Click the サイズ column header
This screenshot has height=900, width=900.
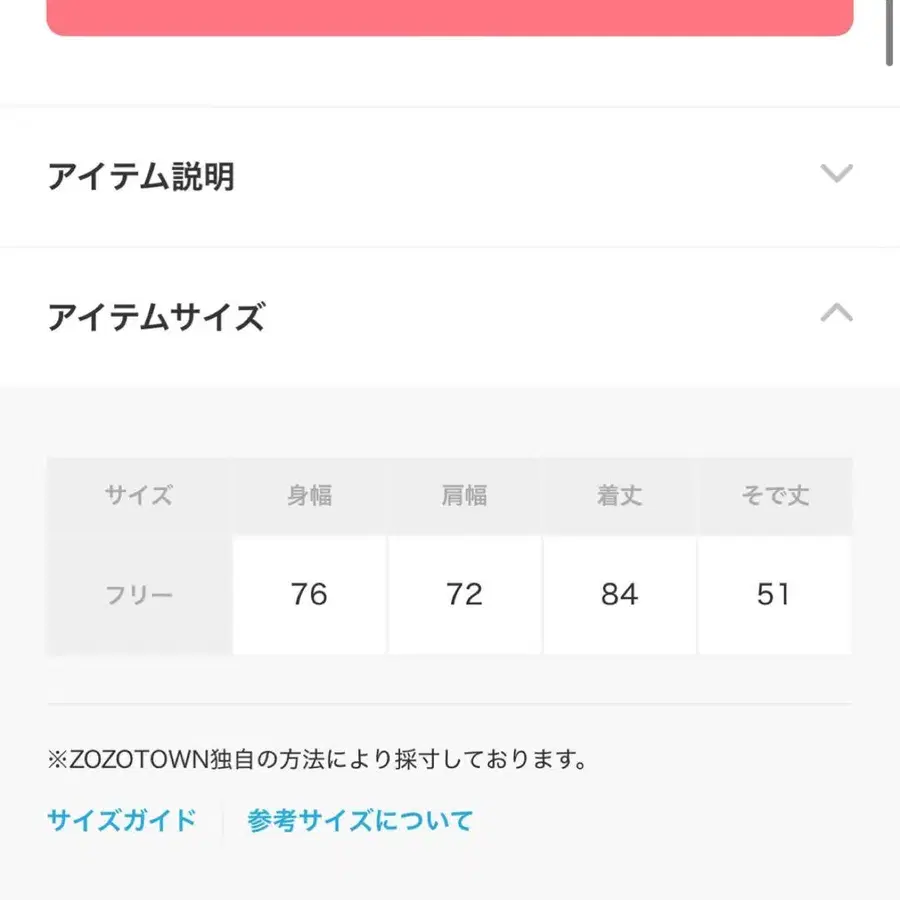click(137, 495)
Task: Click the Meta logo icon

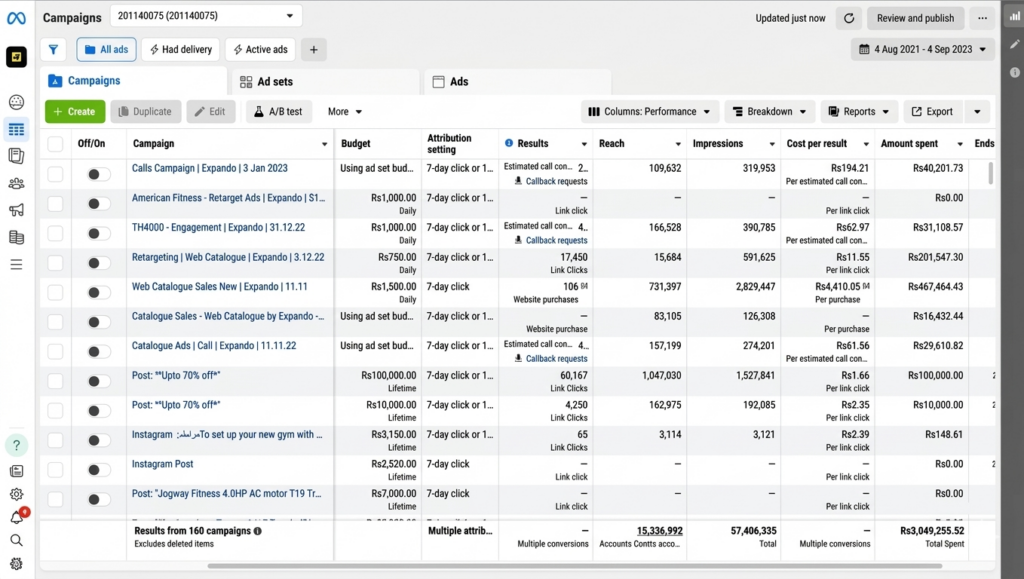Action: tap(16, 17)
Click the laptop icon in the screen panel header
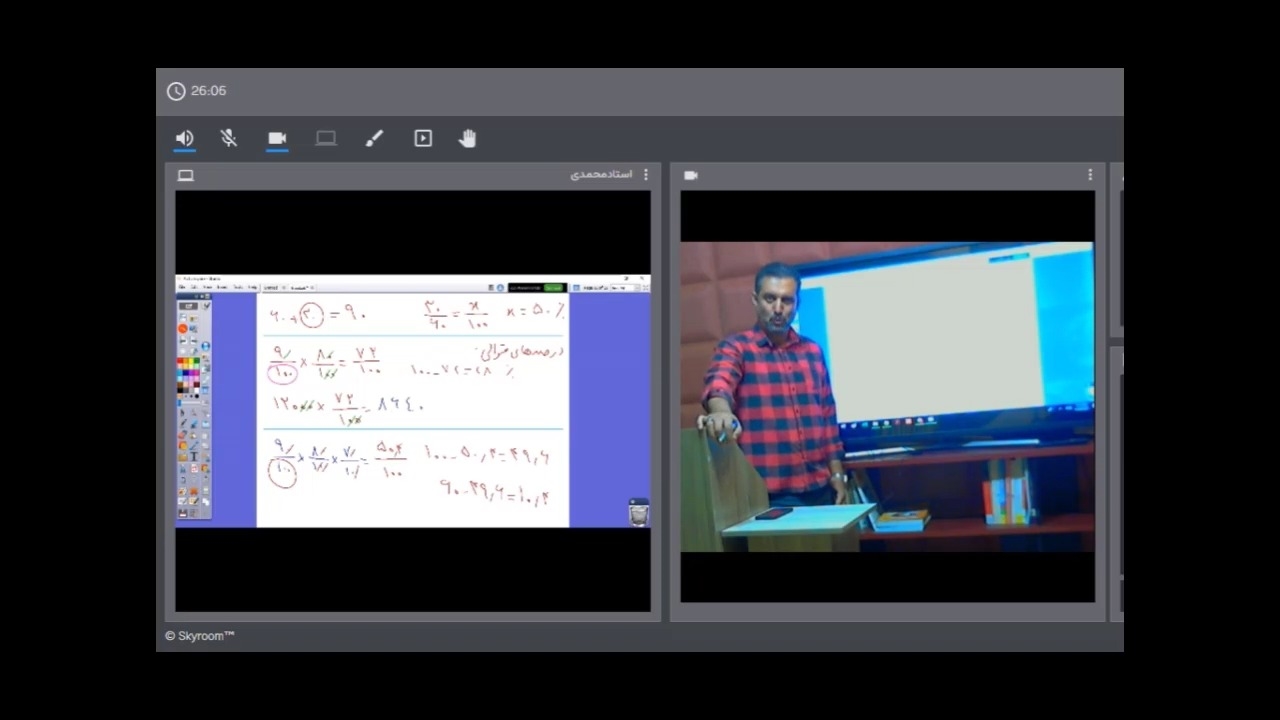The image size is (1280, 720). [185, 175]
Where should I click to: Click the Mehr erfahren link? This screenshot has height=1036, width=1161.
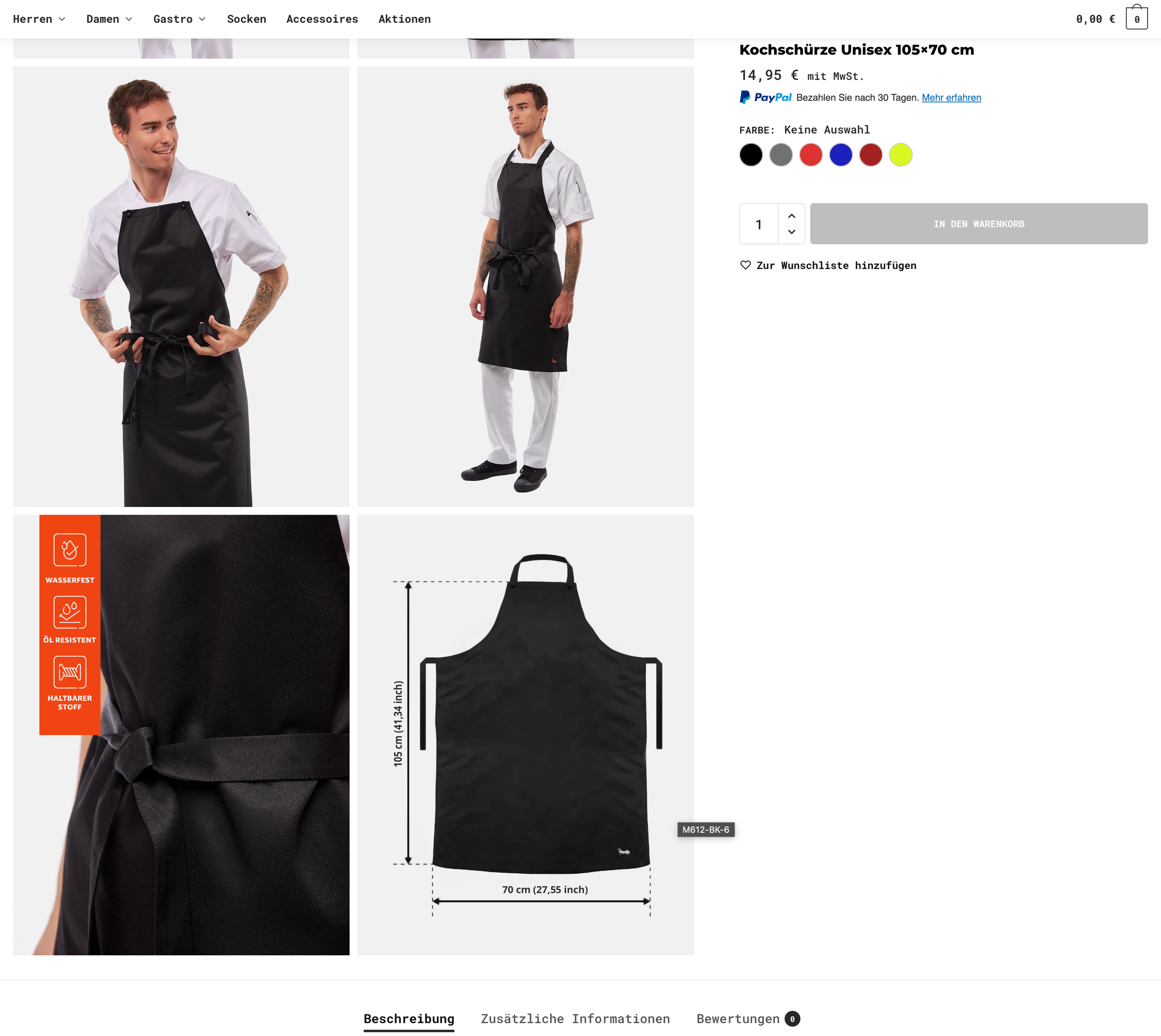tap(951, 97)
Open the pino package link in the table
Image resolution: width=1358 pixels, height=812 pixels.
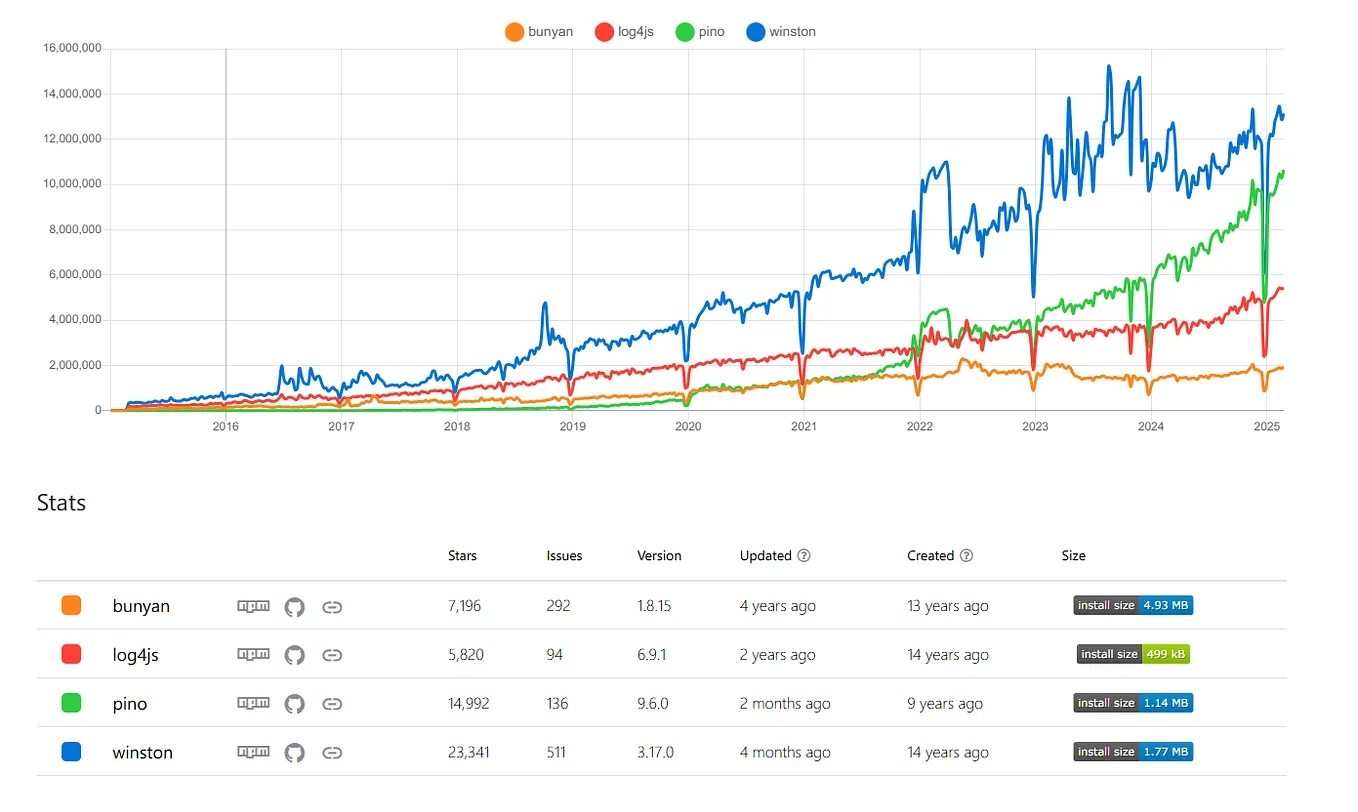click(130, 703)
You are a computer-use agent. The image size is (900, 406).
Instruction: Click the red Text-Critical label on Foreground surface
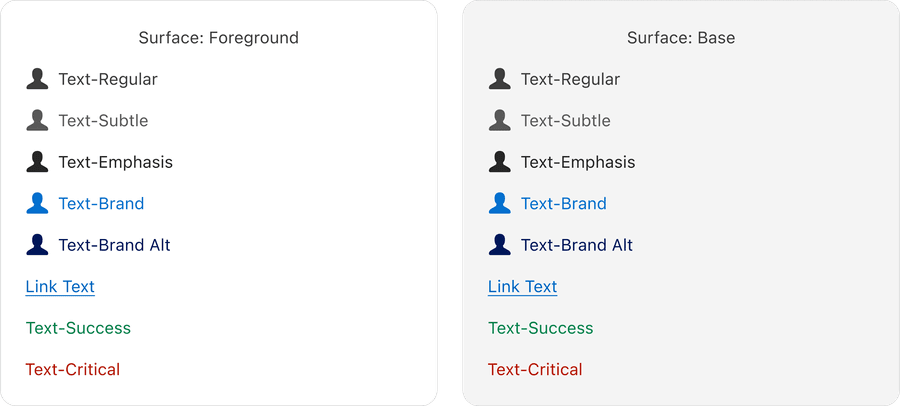tap(73, 370)
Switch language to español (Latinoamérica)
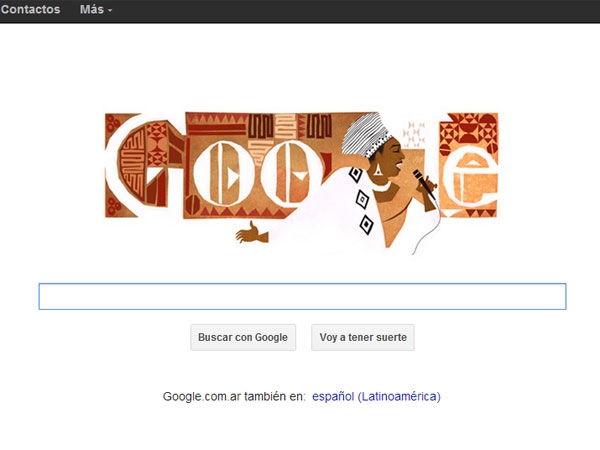Image resolution: width=600 pixels, height=450 pixels. [376, 396]
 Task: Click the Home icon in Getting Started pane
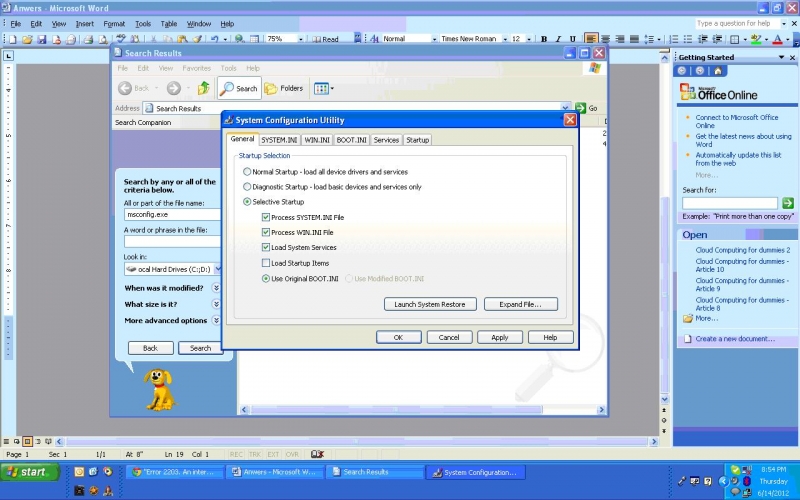click(717, 71)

##########

Restate the entries above word for word, keeping pictures out of the copy.

Click the サイズ column header
This screenshot has height=900, width=900.
click(137, 495)
Task: Click the Meta logo icon

Action: tap(16, 17)
Click the laptop icon in the screen panel header
The image size is (1280, 720). [185, 175]
Where should I click to: Click the Mehr erfahren link? This screenshot has height=1036, width=1161.
tap(951, 97)
Open the pino package link in the table
Image resolution: width=1358 pixels, height=812 pixels.
click(130, 703)
You are a computer-use agent. The image size is (900, 406).
Instruction: Click the red Text-Critical label on Foreground surface
tap(73, 370)
Switch language to español (Latinoamérica)
Image resolution: width=600 pixels, height=450 pixels. [376, 396]
 Task: Click the Home icon in Getting Started pane
click(717, 71)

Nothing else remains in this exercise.